Roy Keane komentuje błąd Davida De Gei: Zabiłbym go

2023-01-07 12:55:23; Aktualizacja: 1 rok temu
Roy Keane komentuje błąd Davida De Gei: Zabiłbym go Fot. sbonsi / Shutterstock.com
Patryk Krenz
Patryk Krenz Źródło: Sky Sports

David De Gea nie popisał się w ostatnim pucharowym starciu Manchesteru United z Evertonem. Hiszpan popełnił kuriozalną gafę, która kosztowała jego zespół utratę bramki. Krytykę w stronę 32-latka posłał Roy Keane. Padły mocne słowa.

Doświadczony golkiper zdecydowanie nie będzie wspominał najlepiej piątkowej rywalizacji w ramach 1/32 finału Pucharu Anglii. „Czerwone Diabły” mierzyły się z cieniującym Evertonem, który w rozgrywkach ligowych tkwi w strefie spadkowej. W związku z tym podopieczni Franka Lamparda byli skazywani na porażkę.

Finalnie wszelkie predykcje się sprawdziły. Drużyna z Old Trafford pokonała liverpoolczyków 3:1, notując siódme zwycięstwo z rzędu w oficjalnych rozgrywkach. Erik ten Hag wyraźnie wpłynął w ostatnich tygodniach na postawę uśpionego giganta angielskiego futbolu, co warto odnotować.

Holender nadal ma jednak sporo problemów na głowie. Jeden z nich dotyczy obsady pozycji bramkarza. O problemie tym przypomniał w piątek właśnie David De Gea.
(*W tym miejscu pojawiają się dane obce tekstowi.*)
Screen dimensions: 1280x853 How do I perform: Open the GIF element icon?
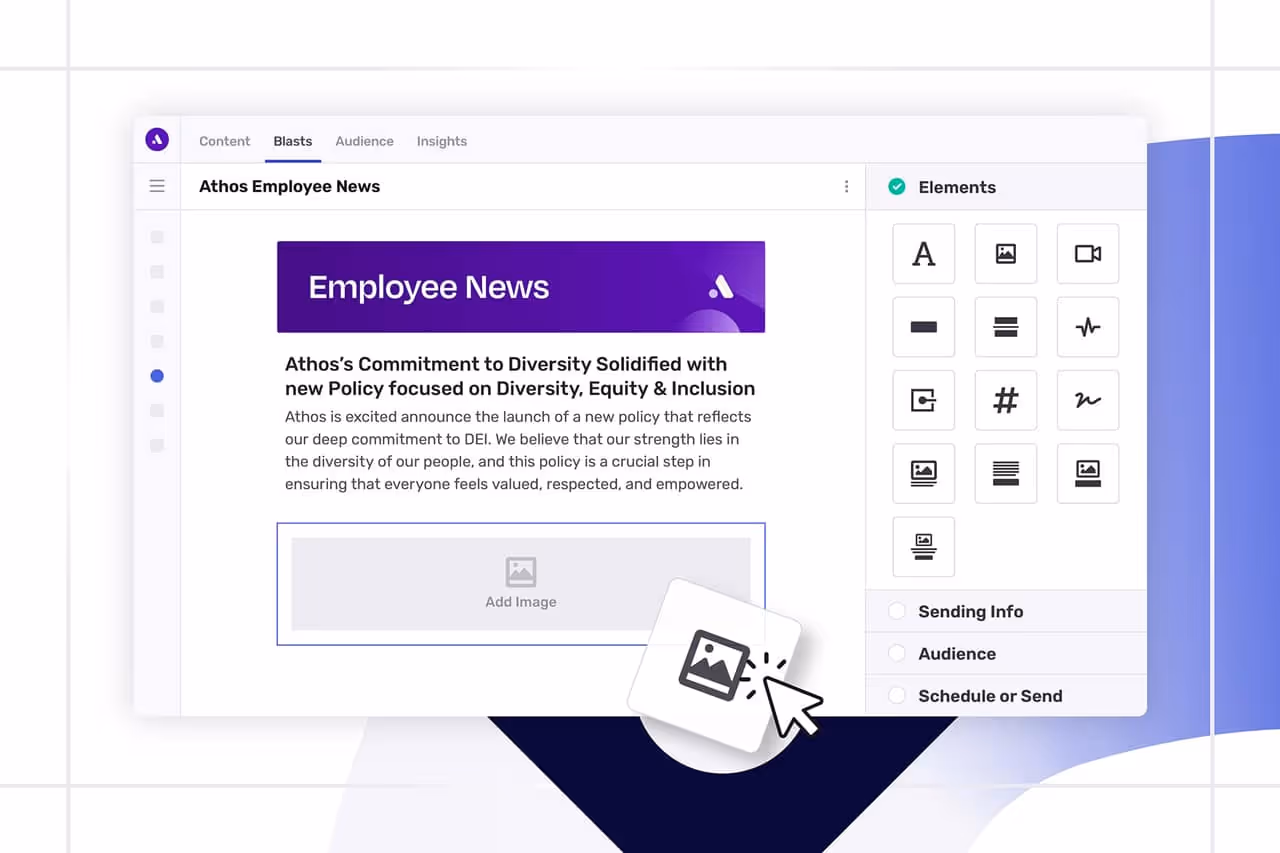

Wychowanek Atlético Madryt popełnił w 14. minucie spotkania fatalny błąd. Hiszpan przepuścił piłkę między nogami, ułatwiając Conorowi Coady'emu zdobycie gola. Sytuacja wyglądała kuriozalnie i szybko stała się bardzo popularna w mediach.

32-latek stał się obiektem zmasowanej krytyki. Szczególnie, znany z kontrowersyjnych i ostrych wypowiedzi, Roy Keane nie zostawił na nim suchej nitki.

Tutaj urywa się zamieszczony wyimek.